━━━ Data extract
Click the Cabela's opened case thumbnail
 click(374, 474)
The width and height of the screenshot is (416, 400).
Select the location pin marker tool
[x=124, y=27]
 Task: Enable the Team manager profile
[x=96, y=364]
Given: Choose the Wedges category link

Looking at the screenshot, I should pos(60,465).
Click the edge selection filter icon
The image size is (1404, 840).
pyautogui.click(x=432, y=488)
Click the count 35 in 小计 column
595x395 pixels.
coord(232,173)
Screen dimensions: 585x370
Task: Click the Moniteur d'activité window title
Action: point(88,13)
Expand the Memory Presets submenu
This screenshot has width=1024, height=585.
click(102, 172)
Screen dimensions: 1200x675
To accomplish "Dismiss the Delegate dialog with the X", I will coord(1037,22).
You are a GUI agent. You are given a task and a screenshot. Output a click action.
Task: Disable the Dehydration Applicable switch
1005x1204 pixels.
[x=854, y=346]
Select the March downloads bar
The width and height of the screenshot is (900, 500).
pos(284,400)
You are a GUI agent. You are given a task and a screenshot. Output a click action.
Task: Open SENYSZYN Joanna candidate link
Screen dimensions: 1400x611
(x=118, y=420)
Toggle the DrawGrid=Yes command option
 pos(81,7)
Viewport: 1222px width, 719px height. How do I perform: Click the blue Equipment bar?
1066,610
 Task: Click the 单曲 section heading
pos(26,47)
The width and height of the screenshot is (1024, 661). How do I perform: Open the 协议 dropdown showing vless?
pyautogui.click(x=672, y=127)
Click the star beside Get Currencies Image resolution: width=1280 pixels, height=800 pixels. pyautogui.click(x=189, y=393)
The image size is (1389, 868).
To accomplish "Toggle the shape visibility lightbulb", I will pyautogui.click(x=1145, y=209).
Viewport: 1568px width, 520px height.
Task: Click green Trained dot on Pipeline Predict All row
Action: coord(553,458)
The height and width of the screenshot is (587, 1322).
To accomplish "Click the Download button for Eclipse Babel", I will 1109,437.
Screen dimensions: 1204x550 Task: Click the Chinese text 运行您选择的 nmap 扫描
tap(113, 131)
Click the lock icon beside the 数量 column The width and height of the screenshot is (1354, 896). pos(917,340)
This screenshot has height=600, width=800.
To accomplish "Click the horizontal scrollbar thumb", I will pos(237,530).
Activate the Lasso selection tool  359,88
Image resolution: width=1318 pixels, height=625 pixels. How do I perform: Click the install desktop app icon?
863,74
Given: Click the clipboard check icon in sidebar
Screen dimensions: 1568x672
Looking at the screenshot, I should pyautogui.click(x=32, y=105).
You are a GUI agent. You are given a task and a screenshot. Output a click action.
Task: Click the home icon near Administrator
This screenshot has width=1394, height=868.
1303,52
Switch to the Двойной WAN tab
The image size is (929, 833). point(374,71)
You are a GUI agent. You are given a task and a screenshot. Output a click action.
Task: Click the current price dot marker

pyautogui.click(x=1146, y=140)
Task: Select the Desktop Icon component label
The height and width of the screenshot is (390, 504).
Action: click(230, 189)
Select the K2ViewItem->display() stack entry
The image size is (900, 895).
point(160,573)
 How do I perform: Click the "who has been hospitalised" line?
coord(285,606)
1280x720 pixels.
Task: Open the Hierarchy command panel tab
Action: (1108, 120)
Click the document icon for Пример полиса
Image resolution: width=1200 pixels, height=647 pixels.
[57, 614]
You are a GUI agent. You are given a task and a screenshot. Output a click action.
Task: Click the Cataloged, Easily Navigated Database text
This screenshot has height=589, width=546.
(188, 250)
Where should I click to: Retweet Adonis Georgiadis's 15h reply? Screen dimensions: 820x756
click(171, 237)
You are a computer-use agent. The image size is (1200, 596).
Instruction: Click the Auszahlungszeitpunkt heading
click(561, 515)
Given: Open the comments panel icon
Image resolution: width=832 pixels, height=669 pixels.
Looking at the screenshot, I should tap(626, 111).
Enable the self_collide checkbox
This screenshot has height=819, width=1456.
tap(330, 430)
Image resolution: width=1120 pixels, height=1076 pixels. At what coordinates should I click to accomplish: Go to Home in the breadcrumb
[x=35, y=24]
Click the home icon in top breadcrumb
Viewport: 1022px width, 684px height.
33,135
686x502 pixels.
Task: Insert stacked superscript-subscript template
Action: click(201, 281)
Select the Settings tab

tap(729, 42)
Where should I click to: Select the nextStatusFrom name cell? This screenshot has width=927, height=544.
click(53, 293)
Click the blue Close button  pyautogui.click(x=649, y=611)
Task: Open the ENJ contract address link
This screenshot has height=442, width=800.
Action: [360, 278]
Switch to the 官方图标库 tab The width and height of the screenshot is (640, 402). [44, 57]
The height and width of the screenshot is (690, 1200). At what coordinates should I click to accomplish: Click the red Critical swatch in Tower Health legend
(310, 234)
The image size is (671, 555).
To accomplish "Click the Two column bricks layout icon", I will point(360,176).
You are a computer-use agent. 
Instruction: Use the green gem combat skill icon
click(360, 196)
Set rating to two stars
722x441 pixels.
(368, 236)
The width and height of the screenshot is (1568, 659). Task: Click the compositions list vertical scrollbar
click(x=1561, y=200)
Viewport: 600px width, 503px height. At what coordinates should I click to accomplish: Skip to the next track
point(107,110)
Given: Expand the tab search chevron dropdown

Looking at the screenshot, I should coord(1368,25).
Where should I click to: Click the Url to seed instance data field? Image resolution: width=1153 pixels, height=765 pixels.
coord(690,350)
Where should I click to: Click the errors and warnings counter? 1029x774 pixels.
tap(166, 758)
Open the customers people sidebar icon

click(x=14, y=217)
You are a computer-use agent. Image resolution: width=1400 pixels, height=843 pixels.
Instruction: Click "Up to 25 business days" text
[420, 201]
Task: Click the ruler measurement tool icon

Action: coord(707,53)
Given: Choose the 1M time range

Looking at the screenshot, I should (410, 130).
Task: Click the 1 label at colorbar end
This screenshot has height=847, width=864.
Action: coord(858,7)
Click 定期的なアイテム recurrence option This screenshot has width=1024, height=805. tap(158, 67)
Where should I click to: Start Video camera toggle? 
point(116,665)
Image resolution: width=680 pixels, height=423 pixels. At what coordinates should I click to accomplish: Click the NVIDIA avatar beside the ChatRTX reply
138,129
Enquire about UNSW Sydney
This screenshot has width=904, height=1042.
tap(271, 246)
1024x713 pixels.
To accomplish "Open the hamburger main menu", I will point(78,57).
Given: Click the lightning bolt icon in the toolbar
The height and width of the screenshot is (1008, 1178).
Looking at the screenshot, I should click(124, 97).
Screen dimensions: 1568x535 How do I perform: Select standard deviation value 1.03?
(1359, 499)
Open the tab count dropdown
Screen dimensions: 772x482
━━━━━━
Problem to solve: Copy the lines above that hold the word "label".

Written solution:
Task: Select the Desktop Icon component label
Task: Click the 1 label at colorbar end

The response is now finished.